## MATERIAL FOR THIS TASK
====================

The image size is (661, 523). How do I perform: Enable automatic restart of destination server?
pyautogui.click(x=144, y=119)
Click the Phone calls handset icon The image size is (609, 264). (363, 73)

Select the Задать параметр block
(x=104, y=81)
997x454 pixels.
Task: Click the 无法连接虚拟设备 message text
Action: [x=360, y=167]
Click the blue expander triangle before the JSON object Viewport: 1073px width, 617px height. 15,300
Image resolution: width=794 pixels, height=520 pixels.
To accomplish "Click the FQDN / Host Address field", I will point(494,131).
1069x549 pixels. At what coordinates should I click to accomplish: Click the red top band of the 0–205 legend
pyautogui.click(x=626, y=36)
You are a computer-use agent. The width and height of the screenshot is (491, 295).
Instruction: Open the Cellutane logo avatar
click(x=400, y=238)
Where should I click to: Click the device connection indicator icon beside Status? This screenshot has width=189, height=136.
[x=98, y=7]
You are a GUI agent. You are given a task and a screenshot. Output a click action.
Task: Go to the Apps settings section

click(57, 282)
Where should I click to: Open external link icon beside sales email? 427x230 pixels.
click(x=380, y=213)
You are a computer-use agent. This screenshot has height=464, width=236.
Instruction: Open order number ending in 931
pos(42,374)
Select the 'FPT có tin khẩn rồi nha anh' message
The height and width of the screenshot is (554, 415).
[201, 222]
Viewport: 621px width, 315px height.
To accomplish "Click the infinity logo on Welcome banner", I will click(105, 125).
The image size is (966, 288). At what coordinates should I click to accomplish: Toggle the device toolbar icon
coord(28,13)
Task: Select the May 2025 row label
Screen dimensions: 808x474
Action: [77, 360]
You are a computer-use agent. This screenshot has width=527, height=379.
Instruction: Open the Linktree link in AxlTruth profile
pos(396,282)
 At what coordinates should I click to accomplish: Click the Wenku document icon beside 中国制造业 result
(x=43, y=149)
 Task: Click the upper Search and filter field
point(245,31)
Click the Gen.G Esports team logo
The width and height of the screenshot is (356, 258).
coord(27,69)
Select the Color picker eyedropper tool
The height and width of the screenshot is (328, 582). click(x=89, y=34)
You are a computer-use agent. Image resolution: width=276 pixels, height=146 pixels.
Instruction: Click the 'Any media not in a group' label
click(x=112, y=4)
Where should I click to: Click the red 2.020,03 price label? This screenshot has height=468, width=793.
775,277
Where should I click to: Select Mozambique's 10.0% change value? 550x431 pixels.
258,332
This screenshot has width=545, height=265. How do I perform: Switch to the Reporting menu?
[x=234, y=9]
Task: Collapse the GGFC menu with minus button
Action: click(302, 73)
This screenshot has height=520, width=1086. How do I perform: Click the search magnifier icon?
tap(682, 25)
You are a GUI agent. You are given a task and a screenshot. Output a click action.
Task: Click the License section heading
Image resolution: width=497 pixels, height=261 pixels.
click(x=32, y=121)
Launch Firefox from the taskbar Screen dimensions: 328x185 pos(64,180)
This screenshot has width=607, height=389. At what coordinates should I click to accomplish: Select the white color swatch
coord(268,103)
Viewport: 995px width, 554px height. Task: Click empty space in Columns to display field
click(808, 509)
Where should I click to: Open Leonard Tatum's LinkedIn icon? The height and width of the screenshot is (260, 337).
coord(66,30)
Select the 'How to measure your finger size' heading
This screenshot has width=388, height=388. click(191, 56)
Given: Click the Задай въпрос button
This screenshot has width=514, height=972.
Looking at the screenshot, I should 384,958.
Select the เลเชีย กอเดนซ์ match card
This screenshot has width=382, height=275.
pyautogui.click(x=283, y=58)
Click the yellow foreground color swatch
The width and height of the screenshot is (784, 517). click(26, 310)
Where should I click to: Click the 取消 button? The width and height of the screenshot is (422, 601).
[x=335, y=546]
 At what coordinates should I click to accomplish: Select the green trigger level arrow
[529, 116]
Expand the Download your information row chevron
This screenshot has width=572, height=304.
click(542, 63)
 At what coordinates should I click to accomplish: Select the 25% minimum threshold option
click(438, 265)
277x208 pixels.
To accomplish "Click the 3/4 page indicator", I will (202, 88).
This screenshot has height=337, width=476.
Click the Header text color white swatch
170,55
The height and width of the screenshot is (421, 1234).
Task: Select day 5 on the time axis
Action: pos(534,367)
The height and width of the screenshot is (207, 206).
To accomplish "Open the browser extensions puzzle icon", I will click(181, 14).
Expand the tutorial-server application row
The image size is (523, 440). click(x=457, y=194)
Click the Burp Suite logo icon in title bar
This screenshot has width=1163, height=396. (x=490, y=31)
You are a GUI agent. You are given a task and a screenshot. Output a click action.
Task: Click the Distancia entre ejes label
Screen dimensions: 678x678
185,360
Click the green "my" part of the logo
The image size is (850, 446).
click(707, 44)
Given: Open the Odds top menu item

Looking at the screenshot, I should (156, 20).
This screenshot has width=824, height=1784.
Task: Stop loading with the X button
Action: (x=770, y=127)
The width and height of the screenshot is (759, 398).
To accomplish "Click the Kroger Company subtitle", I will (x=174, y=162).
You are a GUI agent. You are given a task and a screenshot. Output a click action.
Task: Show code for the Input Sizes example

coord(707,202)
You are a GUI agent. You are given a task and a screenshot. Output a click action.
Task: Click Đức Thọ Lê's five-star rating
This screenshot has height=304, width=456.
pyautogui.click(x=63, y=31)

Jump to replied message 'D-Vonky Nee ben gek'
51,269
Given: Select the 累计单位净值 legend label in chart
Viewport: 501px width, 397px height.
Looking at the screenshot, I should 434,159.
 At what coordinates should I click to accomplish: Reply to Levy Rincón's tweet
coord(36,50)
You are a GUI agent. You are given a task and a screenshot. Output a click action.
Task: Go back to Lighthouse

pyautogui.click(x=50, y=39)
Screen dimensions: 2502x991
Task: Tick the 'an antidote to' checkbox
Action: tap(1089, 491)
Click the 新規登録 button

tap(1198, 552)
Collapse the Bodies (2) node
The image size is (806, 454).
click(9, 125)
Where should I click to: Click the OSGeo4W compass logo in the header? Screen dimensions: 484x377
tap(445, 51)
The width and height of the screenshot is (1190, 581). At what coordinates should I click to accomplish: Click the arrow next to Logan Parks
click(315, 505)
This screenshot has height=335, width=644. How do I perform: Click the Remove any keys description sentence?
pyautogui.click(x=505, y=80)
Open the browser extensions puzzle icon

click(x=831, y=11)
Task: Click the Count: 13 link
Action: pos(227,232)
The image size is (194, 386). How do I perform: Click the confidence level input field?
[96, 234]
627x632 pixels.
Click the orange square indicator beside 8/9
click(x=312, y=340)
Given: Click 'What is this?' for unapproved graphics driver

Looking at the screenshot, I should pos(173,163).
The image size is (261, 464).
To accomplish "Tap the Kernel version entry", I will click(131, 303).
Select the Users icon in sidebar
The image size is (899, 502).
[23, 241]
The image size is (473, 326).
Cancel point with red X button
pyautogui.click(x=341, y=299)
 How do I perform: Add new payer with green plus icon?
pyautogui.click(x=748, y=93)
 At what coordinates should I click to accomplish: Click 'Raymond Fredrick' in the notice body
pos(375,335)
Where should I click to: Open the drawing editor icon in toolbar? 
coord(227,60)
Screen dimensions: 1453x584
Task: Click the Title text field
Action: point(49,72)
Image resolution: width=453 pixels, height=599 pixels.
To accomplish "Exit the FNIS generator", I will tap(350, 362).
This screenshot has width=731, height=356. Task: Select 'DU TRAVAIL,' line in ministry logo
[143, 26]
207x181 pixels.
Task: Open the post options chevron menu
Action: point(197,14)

====================

## TASK PROMPT
Could you restate every entry verbatim, please?

## RESULT OF THIS TASK
The image size is (661, 523). How do I perform: Enable automatic restart of destination server?
pyautogui.click(x=144, y=119)
Click the Phone calls handset icon The image size is (609, 264). (363, 73)

Select the Задать параметр block
(x=104, y=81)
997x454 pixels.
Task: Click the 无法连接虚拟设备 message text
Action: [x=360, y=167]
Click the blue expander triangle before the JSON object Viewport: 1073px width, 617px height. 15,300
Image resolution: width=794 pixels, height=520 pixels.
To accomplish "Click the FQDN / Host Address field", I will point(494,131).
1069x549 pixels. At what coordinates should I click to accomplish: Click the red top band of the 0–205 legend
pyautogui.click(x=626, y=36)
You are a computer-use agent. The width and height of the screenshot is (491, 295).
Instruction: Open the Cellutane logo avatar
click(x=400, y=238)
Where should I click to: Click the device connection indicator icon beside Status? This screenshot has width=189, height=136.
[x=98, y=7]
You are a GUI agent. You are given a task and a screenshot. Output a click action.
Task: Go to the Apps settings section

click(57, 282)
Where should I click to: Open external link icon beside sales email? 427x230 pixels.
click(x=380, y=213)
You are a computer-use agent. This screenshot has height=464, width=236.
Instruction: Open order number ending in 931
pos(42,374)
Select the 'FPT có tin khẩn rồi nha anh' message
The height and width of the screenshot is (554, 415).
[201, 222]
Viewport: 621px width, 315px height.
To accomplish "Click the infinity logo on Welcome banner", I will click(105, 125).
The image size is (966, 288). At what coordinates should I click to accomplish: Toggle the device toolbar icon
coord(28,13)
Task: Select the May 2025 row label
Screen dimensions: 808x474
Action: [77, 360]
You are a computer-use agent. This screenshot has width=527, height=379.
Instruction: Open the Linktree link in AxlTruth profile
pos(396,282)
 At what coordinates should I click to accomplish: Click the Wenku document icon beside 中国制造业 result
(x=43, y=149)
 Task: Click the upper Search and filter field
point(245,31)
Click the Gen.G Esports team logo
The width and height of the screenshot is (356, 258).
coord(27,69)
Select the Color picker eyedropper tool
The height and width of the screenshot is (328, 582). click(x=89, y=34)
You are a computer-use agent. Image resolution: width=276 pixels, height=146 pixels.
Instruction: Click the 'Any media not in a group' label
click(x=112, y=4)
Where should I click to: Click the red 2.020,03 price label? This screenshot has height=468, width=793.
775,277
Where should I click to: Select Mozambique's 10.0% change value? 550x431 pixels.
258,332
This screenshot has width=545, height=265. How do I perform: Switch to the Reporting menu?
[x=234, y=9]
Task: Collapse the GGFC menu with minus button
Action: click(302, 73)
This screenshot has height=520, width=1086. How do I perform: Click the search magnifier icon?
tap(682, 25)
You are a GUI agent. You are given a task and a screenshot. Output a click action.
Task: Click the License section heading
Image resolution: width=497 pixels, height=261 pixels.
click(x=32, y=121)
Launch Firefox from the taskbar Screen dimensions: 328x185 pos(64,180)
This screenshot has width=607, height=389. At what coordinates should I click to accomplish: Select the white color swatch
coord(268,103)
Viewport: 995px width, 554px height. Task: Click empty space in Columns to display field
click(808, 509)
Where should I click to: Open Leonard Tatum's LinkedIn icon? The height and width of the screenshot is (260, 337).
coord(66,30)
Select the 'How to measure your finger size' heading
This screenshot has width=388, height=388. click(191, 56)
Given: Click the Задай въпрос button
This screenshot has width=514, height=972.
Looking at the screenshot, I should 384,958.
Select the เลเชีย กอเดนซ์ match card
This screenshot has width=382, height=275.
pyautogui.click(x=283, y=58)
Click the yellow foreground color swatch
The width and height of the screenshot is (784, 517). click(26, 310)
Where should I click to: Click the 取消 button? The width and height of the screenshot is (422, 601).
[x=335, y=546]
 At what coordinates should I click to accomplish: Select the green trigger level arrow
[529, 116]
Expand the Download your information row chevron
This screenshot has width=572, height=304.
click(542, 63)
 At what coordinates should I click to accomplish: Select the 25% minimum threshold option
click(438, 265)
277x208 pixels.
To accomplish "Click the 3/4 page indicator", I will (202, 88).
This screenshot has height=337, width=476.
Click the Header text color white swatch
170,55
The height and width of the screenshot is (421, 1234).
Task: Select day 5 on the time axis
Action: pos(534,367)
The height and width of the screenshot is (207, 206).
To accomplish "Open the browser extensions puzzle icon", I will click(181, 14).
Expand the tutorial-server application row
The image size is (523, 440). click(x=457, y=194)
Click the Burp Suite logo icon in title bar
This screenshot has width=1163, height=396. (x=490, y=31)
You are a GUI agent. You are given a task and a screenshot. Output a click action.
Task: Click the Distancia entre ejes label
Screen dimensions: 678x678
185,360
Click the green "my" part of the logo
The image size is (850, 446).
click(707, 44)
Given: Open the Odds top menu item

Looking at the screenshot, I should (156, 20).
This screenshot has width=824, height=1784.
Task: Stop loading with the X button
Action: (x=770, y=127)
The width and height of the screenshot is (759, 398).
To accomplish "Click the Kroger Company subtitle", I will (x=174, y=162).
You are a GUI agent. You are given a task and a screenshot. Output a click action.
Task: Show code for the Input Sizes example

coord(707,202)
You are a GUI agent. You are given a task and a screenshot. Output a click action.
Task: Click Đức Thọ Lê's five-star rating
This screenshot has height=304, width=456.
pyautogui.click(x=63, y=31)

Jump to replied message 'D-Vonky Nee ben gek'
51,269
Given: Select the 累计单位净值 legend label in chart
Viewport: 501px width, 397px height.
Looking at the screenshot, I should 434,159.
 At what coordinates should I click to accomplish: Reply to Levy Rincón's tweet
coord(36,50)
You are a GUI agent. You are given a task and a screenshot. Output a click action.
Task: Go back to Lighthouse

pyautogui.click(x=50, y=39)
Screen dimensions: 2502x991
Task: Tick the 'an antidote to' checkbox
Action: tap(1089, 491)
Click the 新規登録 button

tap(1198, 552)
Collapse the Bodies (2) node
The image size is (806, 454).
click(9, 125)
Where should I click to: Click the OSGeo4W compass logo in the header? Screen dimensions: 484x377
tap(445, 51)
The width and height of the screenshot is (1190, 581). At what coordinates should I click to accomplish: Click the arrow next to Logan Parks
click(315, 505)
This screenshot has height=335, width=644. How do I perform: Click the Remove any keys description sentence?
pyautogui.click(x=505, y=80)
Open the browser extensions puzzle icon

click(x=831, y=11)
Task: Click the Count: 13 link
Action: pos(227,232)
The image size is (194, 386). How do I perform: Click the confidence level input field?
[96, 234]
627x632 pixels.
Click the orange square indicator beside 8/9
click(x=312, y=340)
Given: Click 'What is this?' for unapproved graphics driver

Looking at the screenshot, I should pos(173,163).
The image size is (261, 464).
To accomplish "Tap the Kernel version entry", I will click(131, 303).
Select the Users icon in sidebar
The image size is (899, 502).
[23, 241]
The image size is (473, 326).
Cancel point with red X button
pyautogui.click(x=341, y=299)
 How do I perform: Add new payer with green plus icon?
pyautogui.click(x=748, y=93)
 At what coordinates should I click to accomplish: Click 'Raymond Fredrick' in the notice body
pos(375,335)
Where should I click to: Open the drawing editor icon in toolbar? 
coord(227,60)
Screen dimensions: 1453x584
Task: Click the Title text field
Action: point(49,72)
Image resolution: width=453 pixels, height=599 pixels.
To accomplish "Exit the FNIS generator", I will tap(350, 362).
This screenshot has width=731, height=356. Task: Select 'DU TRAVAIL,' line in ministry logo
[143, 26]
207x181 pixels.
Task: Open the post options chevron menu
Action: point(197,14)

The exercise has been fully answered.